Tabel 1 Jaaraantal mannen en vrouwen naar leeftijd in de GGZ per 1000 inwoners naar herkomst, geslacht en leeftijd in 2004

 

Nederland

Turkije

Marokko

Suriname

N.Antillen

Kaapverdië

Overig

totaal

Mannen

        

20-44 jr

57

51

67

46

39

19

32

52

45-64 jr

48

49

63

39

27

13

25

45

Vrouwen

        

20-44 jr

89

94

61

53

38

42

39

77

45-64 jr

60

54

34

44

34

39

33

55

Dieperink, Van Dijk & De Vries, 2007:714

Nadere analyse van de PCR-gegevens maken opvallende verschillen in intensiteit van zorg zichtbaar. Mannelijke migranten van Marokkaanse, Surinaamse en Antilliaanse herkomst maken in 2004 vaker gebruik van meer intensieve vormen van zorg (klinische opname, deeltijdbehandeling) dan andere mannen. Voor alle migrantenmannen geldt dat eenmaal in zorg deze intensievere vormen van zorg verhoudingsgewijs vaker deel uitmaken van de behandeling dan bij Hollandse mannen (12-24% versus 11%). Voor vrouwen geldt daarentegen dat migrantenvrouwen minder vaak contact hebben met deze intensieve vormen van zorg. Bij Turkse en Marokkaanse vrouwen maken deze behandelvormen verder minder vaak deel uit van de behandeling dan bij andere vrouwen (6-8% versus 9-13%). Verschillende zorgpatronen komen uit deze gegevens naar voren. De meest in het oog springende is dat Surinaamse en Antilliaanse mannen weinig in ambulante zorg zijn, maar vaker worden opgenomen. Daarbij is extra verontrustend dat het aantal opgenomen Surinaamse en Antilliaanse mannen sterker groeit dan dat van Nederlandse mannen.

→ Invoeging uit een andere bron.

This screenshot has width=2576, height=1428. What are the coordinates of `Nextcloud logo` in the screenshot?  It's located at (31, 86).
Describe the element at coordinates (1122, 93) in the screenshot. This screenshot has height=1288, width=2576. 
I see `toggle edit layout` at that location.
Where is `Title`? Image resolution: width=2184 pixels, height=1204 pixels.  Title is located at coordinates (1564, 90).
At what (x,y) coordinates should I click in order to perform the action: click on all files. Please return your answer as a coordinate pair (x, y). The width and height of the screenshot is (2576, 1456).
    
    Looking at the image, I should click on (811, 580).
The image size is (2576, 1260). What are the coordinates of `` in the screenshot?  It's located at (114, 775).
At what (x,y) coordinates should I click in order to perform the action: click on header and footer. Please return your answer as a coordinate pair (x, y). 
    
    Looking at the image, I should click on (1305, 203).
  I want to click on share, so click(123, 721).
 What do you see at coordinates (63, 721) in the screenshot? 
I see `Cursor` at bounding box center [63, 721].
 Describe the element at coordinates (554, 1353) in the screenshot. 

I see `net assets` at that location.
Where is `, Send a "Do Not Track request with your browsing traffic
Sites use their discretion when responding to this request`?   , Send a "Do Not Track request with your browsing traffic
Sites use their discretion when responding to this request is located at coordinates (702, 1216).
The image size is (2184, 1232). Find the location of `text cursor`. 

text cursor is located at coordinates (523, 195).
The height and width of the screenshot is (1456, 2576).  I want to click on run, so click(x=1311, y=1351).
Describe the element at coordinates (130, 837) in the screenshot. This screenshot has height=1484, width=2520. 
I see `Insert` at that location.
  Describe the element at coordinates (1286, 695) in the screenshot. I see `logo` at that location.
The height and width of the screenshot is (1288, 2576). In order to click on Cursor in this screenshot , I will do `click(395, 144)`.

Verrassend is het hoge zorggebruik van Turkse mannen en vrouwen en Marokkaanse mannen, alsook het lage zorggebruik van Surinaamse en Antilliaanse migranten. Kennis van de Nederlandse taal, steevast als een van cruciale barrière in de interculturele hulpverlening geduid, lijkt in het hulpzoekgedrag minder een rol te spelen dan verwacht. Het zorggebruik van Surinaamse en Antilliaanse migranten die over een grotere kennis van de Nederlandse taal beschikken (Te Riele 2008), is aanmerkelijk lager dan van de migranten van Marokkaanse en Turkse herkomst.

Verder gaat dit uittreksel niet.